The following post was written by Samantha Wolfe, a junior sociology major at Ithaca College and an intern at the Workers Center:

Sunday March 21 I traveled to and from D.C. with 30 other Ithacans in the span of 24 hours. We were mobilized by the leaders of the Immigrant Rights Coalition, an organization that TCWC helped co-found, to march on Washington demanding Comprehensive Immigration Reform. I thought that we’d join up with a few thousand other people, but when we got on the bus at 4 a.m. we were told that the National Campaign for Immigration Reform expected 100,000 people to be there! Wow, I thought. I attended my first rally only a few weeks ago to speak out against Regis Corporation and stand up with workers from Cost Cutters (specifically Amber Little) and Workers Center members. (See more details on that story here: At that rally there were at most 50 people there while I was there. After a 7 hour bus ride during which we made calls to our representatives, signed petitions, filled out commitment cards and studied the map of the march, we arrived at RFK stadium.
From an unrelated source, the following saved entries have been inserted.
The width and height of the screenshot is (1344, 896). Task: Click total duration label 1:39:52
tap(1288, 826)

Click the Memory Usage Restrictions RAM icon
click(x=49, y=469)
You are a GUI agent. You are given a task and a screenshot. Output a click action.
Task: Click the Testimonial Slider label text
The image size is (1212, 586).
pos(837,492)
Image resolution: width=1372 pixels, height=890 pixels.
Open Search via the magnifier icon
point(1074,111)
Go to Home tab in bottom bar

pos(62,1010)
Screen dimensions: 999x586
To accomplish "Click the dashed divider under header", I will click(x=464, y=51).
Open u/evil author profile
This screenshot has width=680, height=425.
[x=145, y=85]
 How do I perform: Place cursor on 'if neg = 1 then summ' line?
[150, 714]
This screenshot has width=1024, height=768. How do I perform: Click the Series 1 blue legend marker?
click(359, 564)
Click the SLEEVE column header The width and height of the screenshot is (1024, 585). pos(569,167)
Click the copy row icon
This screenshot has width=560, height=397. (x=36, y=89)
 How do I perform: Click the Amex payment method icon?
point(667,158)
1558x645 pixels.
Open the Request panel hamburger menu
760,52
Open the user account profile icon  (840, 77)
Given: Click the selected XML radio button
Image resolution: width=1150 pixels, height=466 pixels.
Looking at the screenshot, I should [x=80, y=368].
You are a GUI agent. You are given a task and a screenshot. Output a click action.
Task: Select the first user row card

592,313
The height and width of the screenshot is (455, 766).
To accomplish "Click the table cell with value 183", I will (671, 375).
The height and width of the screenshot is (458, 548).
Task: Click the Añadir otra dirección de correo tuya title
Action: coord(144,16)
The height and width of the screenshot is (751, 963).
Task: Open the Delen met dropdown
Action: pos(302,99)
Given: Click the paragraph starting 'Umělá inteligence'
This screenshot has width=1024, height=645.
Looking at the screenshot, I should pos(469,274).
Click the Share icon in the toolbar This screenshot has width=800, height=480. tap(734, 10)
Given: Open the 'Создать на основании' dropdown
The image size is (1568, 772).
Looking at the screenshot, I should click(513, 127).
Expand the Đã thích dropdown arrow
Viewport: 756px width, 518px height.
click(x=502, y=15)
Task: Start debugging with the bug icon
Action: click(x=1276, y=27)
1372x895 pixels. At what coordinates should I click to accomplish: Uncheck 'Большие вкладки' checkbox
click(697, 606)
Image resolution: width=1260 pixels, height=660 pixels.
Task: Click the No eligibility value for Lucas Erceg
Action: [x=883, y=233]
I’d also never been to DC before- what a beautiful city. The weather was perfect for the event- 78 degrees and sunny with a light breeze. The cherry blossom trees were in bloom and the marble architecture shone in the sun. In the hours before the march at 5pm we saw thousands of marchers carrying flags and posters (and even puppets) of all kinds that read, “I’m already home,” “Workers, Taxpayers, Voters”, “Queremos Familias Unidads”, and “Rights For All.” A friend and I walked right up to the Washington Monument, which allowed us to step back and witness how big the crowd really was. Thousands of people covered the national mall. My friend had a good insight. She said, “Wow, now I can start to imagine what the Poor People’s Campaign and tent city were like.” The Poor People’s Campaign  was “a historic effort by the poor to unite across racial, gender, ethnic, religious and geographic lines…and a fight by capable, hard workers against dehumanization, discrimination and poverty wages in the richest country in the world,” (taken from A New and Unsettling Force by The Poverty Initiative, see for more info). The power of this demonstration on Sunday made history come alive for my friend, for myself, and (I imagine) for thousands of people there. The final count on the number of people there reached 500,000! Half a million! Even when the count was at 200,000 it was announced that this was the largest mobilization of people since Obama took office.

The speakers that afternoon were inspirational and moving. One told the story of an undocumented immigrant father and his US –born son. They were pulled over by the police and as the cop approached the window, the 7-year old boy jumped out of the back seat pleading, “My dad is not a criminal! He didn’t do anything wrong! Leave him alone!” Clearly, this little boy was aware of the threat of his dad’s deportation. This is something that Comprehensive Immigration Reform aims to change: the splitting up of families.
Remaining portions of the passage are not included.